▶ **DATA SUPPLIED**:
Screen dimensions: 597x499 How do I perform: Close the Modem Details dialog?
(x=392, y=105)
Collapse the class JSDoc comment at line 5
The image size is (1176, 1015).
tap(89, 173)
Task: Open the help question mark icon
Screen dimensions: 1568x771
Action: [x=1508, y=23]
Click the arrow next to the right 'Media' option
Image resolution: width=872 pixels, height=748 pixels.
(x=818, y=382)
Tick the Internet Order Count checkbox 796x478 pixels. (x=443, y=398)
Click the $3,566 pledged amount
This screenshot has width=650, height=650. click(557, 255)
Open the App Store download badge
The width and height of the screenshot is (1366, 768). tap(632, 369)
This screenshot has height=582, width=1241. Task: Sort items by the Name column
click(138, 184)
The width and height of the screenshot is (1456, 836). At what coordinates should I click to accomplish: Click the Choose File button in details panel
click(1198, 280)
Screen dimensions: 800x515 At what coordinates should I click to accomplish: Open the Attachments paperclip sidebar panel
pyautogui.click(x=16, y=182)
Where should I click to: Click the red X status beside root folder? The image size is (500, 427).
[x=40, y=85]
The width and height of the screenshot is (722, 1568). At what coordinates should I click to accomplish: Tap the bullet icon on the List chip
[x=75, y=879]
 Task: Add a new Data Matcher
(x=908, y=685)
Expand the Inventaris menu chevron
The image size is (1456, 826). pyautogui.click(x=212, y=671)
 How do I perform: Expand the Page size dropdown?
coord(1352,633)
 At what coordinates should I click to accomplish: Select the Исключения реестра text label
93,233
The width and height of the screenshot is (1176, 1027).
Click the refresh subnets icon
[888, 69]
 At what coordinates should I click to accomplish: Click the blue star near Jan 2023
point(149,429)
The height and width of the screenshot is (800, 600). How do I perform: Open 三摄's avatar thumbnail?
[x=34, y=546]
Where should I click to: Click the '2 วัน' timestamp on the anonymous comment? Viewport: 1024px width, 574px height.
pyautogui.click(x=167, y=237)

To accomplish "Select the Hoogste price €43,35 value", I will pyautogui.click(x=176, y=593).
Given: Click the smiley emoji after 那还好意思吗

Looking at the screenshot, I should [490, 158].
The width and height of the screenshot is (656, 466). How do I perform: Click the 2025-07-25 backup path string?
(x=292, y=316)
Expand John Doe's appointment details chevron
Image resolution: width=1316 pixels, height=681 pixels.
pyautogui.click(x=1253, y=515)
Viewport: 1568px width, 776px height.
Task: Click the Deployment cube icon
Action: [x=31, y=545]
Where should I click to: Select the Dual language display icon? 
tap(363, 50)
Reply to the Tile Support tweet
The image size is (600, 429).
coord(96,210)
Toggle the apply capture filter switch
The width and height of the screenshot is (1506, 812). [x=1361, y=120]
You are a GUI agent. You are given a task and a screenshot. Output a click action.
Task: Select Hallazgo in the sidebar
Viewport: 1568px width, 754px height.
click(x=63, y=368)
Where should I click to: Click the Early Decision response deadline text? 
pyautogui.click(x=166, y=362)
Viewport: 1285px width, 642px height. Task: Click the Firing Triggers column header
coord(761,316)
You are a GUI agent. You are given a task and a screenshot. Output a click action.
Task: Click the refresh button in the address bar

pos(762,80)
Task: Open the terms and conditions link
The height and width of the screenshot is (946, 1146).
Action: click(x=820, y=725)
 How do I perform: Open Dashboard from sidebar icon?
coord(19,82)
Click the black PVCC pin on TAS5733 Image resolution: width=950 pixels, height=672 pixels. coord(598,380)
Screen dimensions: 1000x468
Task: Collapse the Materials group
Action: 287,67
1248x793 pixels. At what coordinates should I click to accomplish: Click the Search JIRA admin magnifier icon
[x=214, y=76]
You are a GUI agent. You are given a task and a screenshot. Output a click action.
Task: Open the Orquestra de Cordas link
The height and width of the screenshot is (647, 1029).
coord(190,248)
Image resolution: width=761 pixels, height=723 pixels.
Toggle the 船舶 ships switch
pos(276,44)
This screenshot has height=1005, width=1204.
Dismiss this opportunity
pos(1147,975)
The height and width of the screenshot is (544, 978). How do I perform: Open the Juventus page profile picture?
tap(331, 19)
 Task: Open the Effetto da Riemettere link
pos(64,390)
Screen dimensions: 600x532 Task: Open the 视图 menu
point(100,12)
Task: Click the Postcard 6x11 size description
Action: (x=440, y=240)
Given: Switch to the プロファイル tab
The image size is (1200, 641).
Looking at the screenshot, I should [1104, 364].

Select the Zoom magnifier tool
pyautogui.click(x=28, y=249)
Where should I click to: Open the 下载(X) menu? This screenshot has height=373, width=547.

▶ **WORK INSTRUCTIONS**:
Repeat each line of the data exactly, missing none.

▶ **OUTPUT OF THE EXERCISE**:
Screen dimensions: 597x499 How do I perform: Close the Modem Details dialog?
(x=392, y=105)
Collapse the class JSDoc comment at line 5
The image size is (1176, 1015).
tap(89, 173)
Task: Open the help question mark icon
Screen dimensions: 1568x771
Action: [x=1508, y=23]
Click the arrow next to the right 'Media' option
Image resolution: width=872 pixels, height=748 pixels.
(x=818, y=382)
Tick the Internet Order Count checkbox 796x478 pixels. (x=443, y=398)
Click the $3,566 pledged amount
This screenshot has width=650, height=650. click(557, 255)
Open the App Store download badge
The width and height of the screenshot is (1366, 768). tap(632, 369)
This screenshot has height=582, width=1241. Task: Sort items by the Name column
click(138, 184)
The width and height of the screenshot is (1456, 836). At what coordinates should I click to accomplish: Click the Choose File button in details panel
click(1198, 280)
Screen dimensions: 800x515 At what coordinates should I click to accomplish: Open the Attachments paperclip sidebar panel
pyautogui.click(x=16, y=182)
Where should I click to: Click the red X status beside root folder? The image size is (500, 427).
[x=40, y=85]
The width and height of the screenshot is (722, 1568). At what coordinates should I click to accomplish: Tap the bullet icon on the List chip
[x=75, y=879]
 Task: Add a new Data Matcher
(x=908, y=685)
Expand the Inventaris menu chevron
The image size is (1456, 826). pyautogui.click(x=212, y=671)
 How do I perform: Expand the Page size dropdown?
coord(1352,633)
 At what coordinates should I click to accomplish: Select the Исключения реестра text label
93,233
The width and height of the screenshot is (1176, 1027).
Click the refresh subnets icon
[888, 69]
 At what coordinates should I click to accomplish: Click the blue star near Jan 2023
point(149,429)
The height and width of the screenshot is (800, 600). How do I perform: Open 三摄's avatar thumbnail?
[x=34, y=546]
Where should I click to: Click the '2 วัน' timestamp on the anonymous comment? Viewport: 1024px width, 574px height.
pyautogui.click(x=167, y=237)

To accomplish "Select the Hoogste price €43,35 value", I will pyautogui.click(x=176, y=593).
Given: Click the smiley emoji after 那还好意思吗

Looking at the screenshot, I should [490, 158].
The width and height of the screenshot is (656, 466). How do I perform: Click the 2025-07-25 backup path string?
(x=292, y=316)
Expand John Doe's appointment details chevron
Image resolution: width=1316 pixels, height=681 pixels.
pyautogui.click(x=1253, y=515)
Viewport: 1568px width, 776px height.
Task: Click the Deployment cube icon
Action: [x=31, y=545]
Where should I click to: Select the Dual language display icon? 
tap(363, 50)
Reply to the Tile Support tweet
The image size is (600, 429).
coord(96,210)
Toggle the apply capture filter switch
The width and height of the screenshot is (1506, 812). [x=1361, y=120]
You are a GUI agent. You are given a task and a screenshot. Output a click action.
Task: Select Hallazgo in the sidebar
Viewport: 1568px width, 754px height.
click(x=63, y=368)
Where should I click to: Click the Early Decision response deadline text? 
pyautogui.click(x=166, y=362)
Viewport: 1285px width, 642px height. Task: Click the Firing Triggers column header
coord(761,316)
You are a GUI agent. You are given a task and a screenshot. Output a click action.
Task: Click the refresh button in the address bar

pos(762,80)
Task: Open the terms and conditions link
The height and width of the screenshot is (946, 1146).
Action: click(x=820, y=725)
 How do I perform: Open Dashboard from sidebar icon?
coord(19,82)
Click the black PVCC pin on TAS5733 Image resolution: width=950 pixels, height=672 pixels. coord(598,380)
Screen dimensions: 1000x468
Task: Collapse the Materials group
Action: 287,67
1248x793 pixels. At what coordinates should I click to accomplish: Click the Search JIRA admin magnifier icon
[x=214, y=76]
You are a GUI agent. You are given a task and a screenshot. Output a click action.
Task: Open the Orquestra de Cordas link
The height and width of the screenshot is (647, 1029).
coord(190,248)
Image resolution: width=761 pixels, height=723 pixels.
Toggle the 船舶 ships switch
pos(276,44)
This screenshot has height=1005, width=1204.
Dismiss this opportunity
pos(1147,975)
The height and width of the screenshot is (544, 978). How do I perform: Open the Juventus page profile picture?
tap(331, 19)
 Task: Open the Effetto da Riemettere link
pos(64,390)
Screen dimensions: 600x532 Task: Open the 视图 menu
point(100,12)
Task: Click the Postcard 6x11 size description
Action: (x=440, y=240)
Given: Switch to the プロファイル tab
The image size is (1200, 641).
Looking at the screenshot, I should [1104, 364].

Select the Zoom magnifier tool
pyautogui.click(x=28, y=249)
Where should I click to: Open the 下载(X) menu? This screenshot has height=373, width=547.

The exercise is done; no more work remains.